5. Training Monitoring (W&B)

5.1 Enable W&B Logging

Set the following in your training script:

export WANDB_API_KEY="your_api_key"
export WANDB_PROJECT="LightRFT-Experiments"
export WANDB_MODE="online"  # "offline" for local-only logging

5.2 Key Metrics

rollout/reward

GSM8K (Qwen2.5-0.5B-Instruct):

GSM8K rollout/reward curve

Geo3K (Qwen2.5-VL-7B-Instruct):

Geo3K rollout/reward curve

Expected trend: The rollout/reward curve should show a steady upward trend over training steps. In early episodes, the reward typically starts low as the model has not yet learned the correct format and reasoning patterns. As training progresses, the reward should increase smoothly and monotonically with minor fluctuations, eventually converging to a stable level. If the reward plateaus early or drops sharply, consider adjusting the KL coefficient or learning rate.

eval/accuracy

GSM8K (Qwen2.5-0.5B-Instruct):

GSM8K eval/accuracy curve

Geo3K (Qwen2.5-VL-7B-Instruct):

Geo3K eval/accuracy curve

Expected trend: The eval/accuracy curve reflects the model’s actual problem-solving ability on the held-out test set. It should correlate with the reward curve but may lag slightly. Accuracy is expected to gradually improve from the base model’s initial level, showing an overall upward trend before eventually converging. The eval curve is noisier than the reward curve due to smaller evaluation sample sizes.
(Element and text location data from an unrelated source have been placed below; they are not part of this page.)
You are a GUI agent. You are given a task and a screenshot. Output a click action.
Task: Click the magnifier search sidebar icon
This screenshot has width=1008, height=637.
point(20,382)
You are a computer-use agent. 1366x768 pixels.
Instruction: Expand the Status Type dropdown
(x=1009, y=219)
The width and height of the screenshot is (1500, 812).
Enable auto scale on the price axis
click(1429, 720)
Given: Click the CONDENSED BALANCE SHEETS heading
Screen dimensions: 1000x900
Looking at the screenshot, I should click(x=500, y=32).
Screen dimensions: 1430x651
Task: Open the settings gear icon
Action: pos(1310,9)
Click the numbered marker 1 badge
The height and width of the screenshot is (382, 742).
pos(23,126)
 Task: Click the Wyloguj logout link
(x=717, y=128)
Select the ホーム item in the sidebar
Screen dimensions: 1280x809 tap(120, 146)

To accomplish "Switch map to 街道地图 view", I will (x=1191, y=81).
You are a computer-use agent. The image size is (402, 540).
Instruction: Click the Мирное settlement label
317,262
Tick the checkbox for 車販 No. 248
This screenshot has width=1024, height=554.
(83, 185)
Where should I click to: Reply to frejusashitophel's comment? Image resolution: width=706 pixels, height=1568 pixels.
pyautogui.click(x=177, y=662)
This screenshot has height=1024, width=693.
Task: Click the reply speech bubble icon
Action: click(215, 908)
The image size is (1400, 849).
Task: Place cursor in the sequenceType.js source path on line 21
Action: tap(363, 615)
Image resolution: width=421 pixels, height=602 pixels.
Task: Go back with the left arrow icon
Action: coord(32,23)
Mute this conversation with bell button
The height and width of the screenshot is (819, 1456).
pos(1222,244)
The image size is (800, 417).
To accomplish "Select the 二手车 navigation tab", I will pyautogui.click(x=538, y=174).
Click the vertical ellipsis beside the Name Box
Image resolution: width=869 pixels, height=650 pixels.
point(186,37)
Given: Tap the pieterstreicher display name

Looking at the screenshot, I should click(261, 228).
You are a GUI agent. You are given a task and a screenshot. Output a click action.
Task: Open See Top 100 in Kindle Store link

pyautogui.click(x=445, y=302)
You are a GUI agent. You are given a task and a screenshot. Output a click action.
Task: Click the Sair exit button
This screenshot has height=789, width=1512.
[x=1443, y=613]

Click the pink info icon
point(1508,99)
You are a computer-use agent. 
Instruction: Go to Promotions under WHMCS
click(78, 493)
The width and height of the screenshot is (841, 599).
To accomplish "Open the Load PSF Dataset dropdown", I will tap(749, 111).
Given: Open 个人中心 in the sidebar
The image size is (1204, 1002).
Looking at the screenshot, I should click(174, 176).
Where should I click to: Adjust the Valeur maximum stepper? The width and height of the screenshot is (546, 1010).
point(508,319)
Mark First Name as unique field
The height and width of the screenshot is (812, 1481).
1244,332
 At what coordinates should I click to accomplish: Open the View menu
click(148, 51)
Sudden drops may indicate overfitting or KL divergence issues — consider adjusting the KL coefficient or learning rate accordingly.

5.3 Additional Useful Metrics

Metric

Description

rollout/format_reward

Format compliance rate

rollout/accuracy_reward

Answer correctness rate

train/actor_loss

Actor policy loss (should decrease)

train/kl_divergence

KL divergence from reference policy (should stay bounded)

train/entropy

Policy entropy (gradual decrease indicates learning)


6. Tips & Troubleshooting

  • OOM: Reduce micro_train_batch_size / micro_rollout_batch_size, or lower --engine_mem_util.

  • Slow convergence: Increase --n_samples_per_prompt for better GRPO advantage estimation.

  • Format reward stuck at 0: Verify the system prompt is correctly passed via --system_prompt and --apply_chat_template.

  • Geo3K image loading errors: Ensure the preprocessed parquet files contain valid PIL image objects and --images_key images is set.

  • LoRA training: Use --lora_rank 128 --lora_alpha 256 for a good balance between efficiency and capacity.